Verified against official sources: July 10, 2026. Code adoption changes — confirm current requirements with your municipality.
Key Takeaways
- Illinois has no comprehensive statewide residential building code — local governments adopt and enforce their own under Illinois Constitution Article VII, Section 6's home-rule authority.
- Municipalities over 25,000 residents, and any county with a chief executive elected directly by voters, are automatically home-rule units; Cook County is the only Illinois county that qualifies, per its Office of the President.
- Three codes apply statewide regardless of local adoption: the Illinois Plumbing Code (IDPH), the Illinois Energy Conservation Code, and the Illinois Accessibility Code, both administered by the Capital Development Board.
- Since January 1, 2025, any building code a municipality or county chooses to adopt must meet a minimum structural baseline — but jurisdictions still aren't required to adopt a code at all, per the CDB's own FAQ.

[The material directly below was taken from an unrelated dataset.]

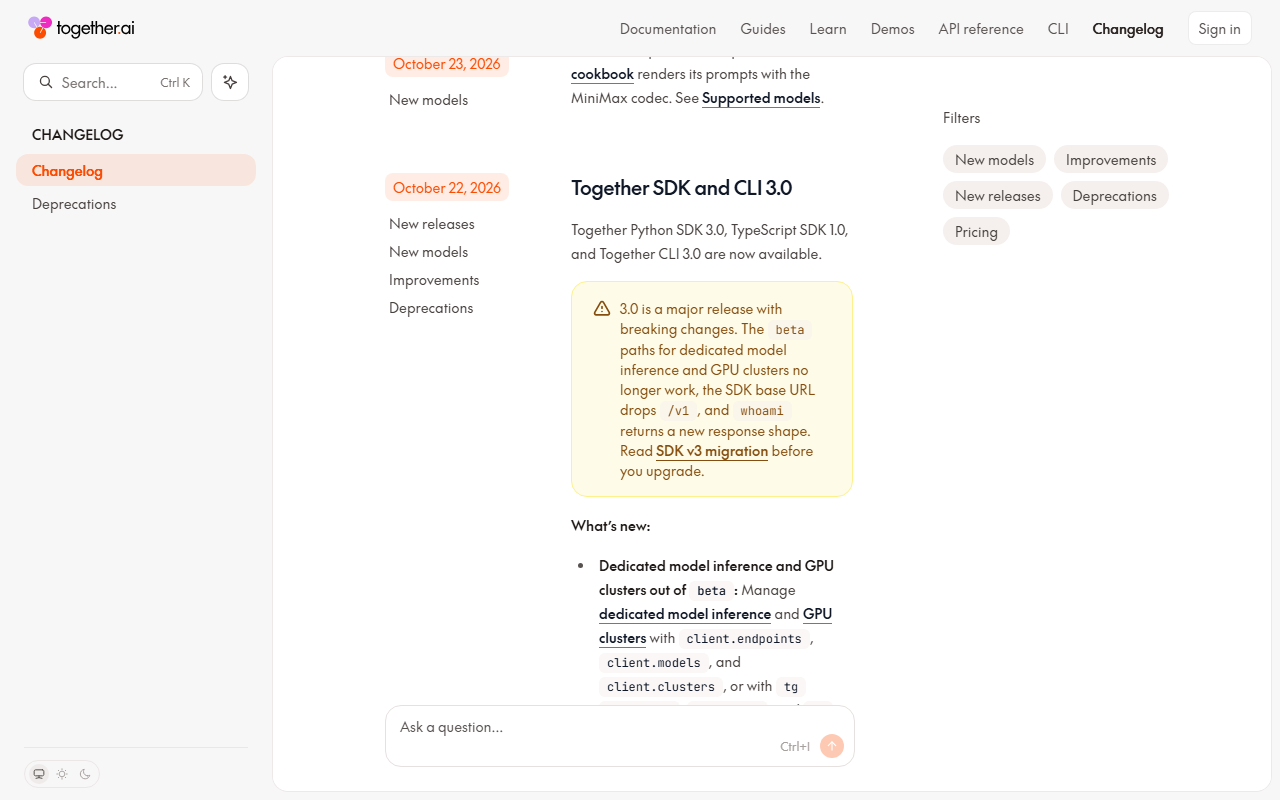Viewport: 1280px width, 800px height.
Task: Send question with arrow button
Action: [832, 746]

- Chicago enforces its own Construction Codes — Title 14 of the Municipal Code — independent of neighboring suburbs.
- Unincorporated-area coverage is genuinely inconsistent — some counties have modern, detailed codes; others have none. Always verify with your specific municipality or county.
Why doesn't Illinois have a statewide building code?
Unlike states that mandate a single code statewide, Illinois never centralized general building regulation. The Capital Development Board says plainly that Illinois has no statewide building code for privately owned construction. Authority instead sits with roughly 1,300 municipalities and 102 counties, largely because of the home-rule structure in the 1970 Illinois Constitution.
What does "home rule" actually mean for your project?
Article VII, Section 6 of the Illinois Constitution makes any municipality with more than 25,000 residents a home-rule unit automatically, along with any county whose chief executive is elected directly by voters — in practice, just Cook County. Smaller municipalities can become home-rule units by referendum.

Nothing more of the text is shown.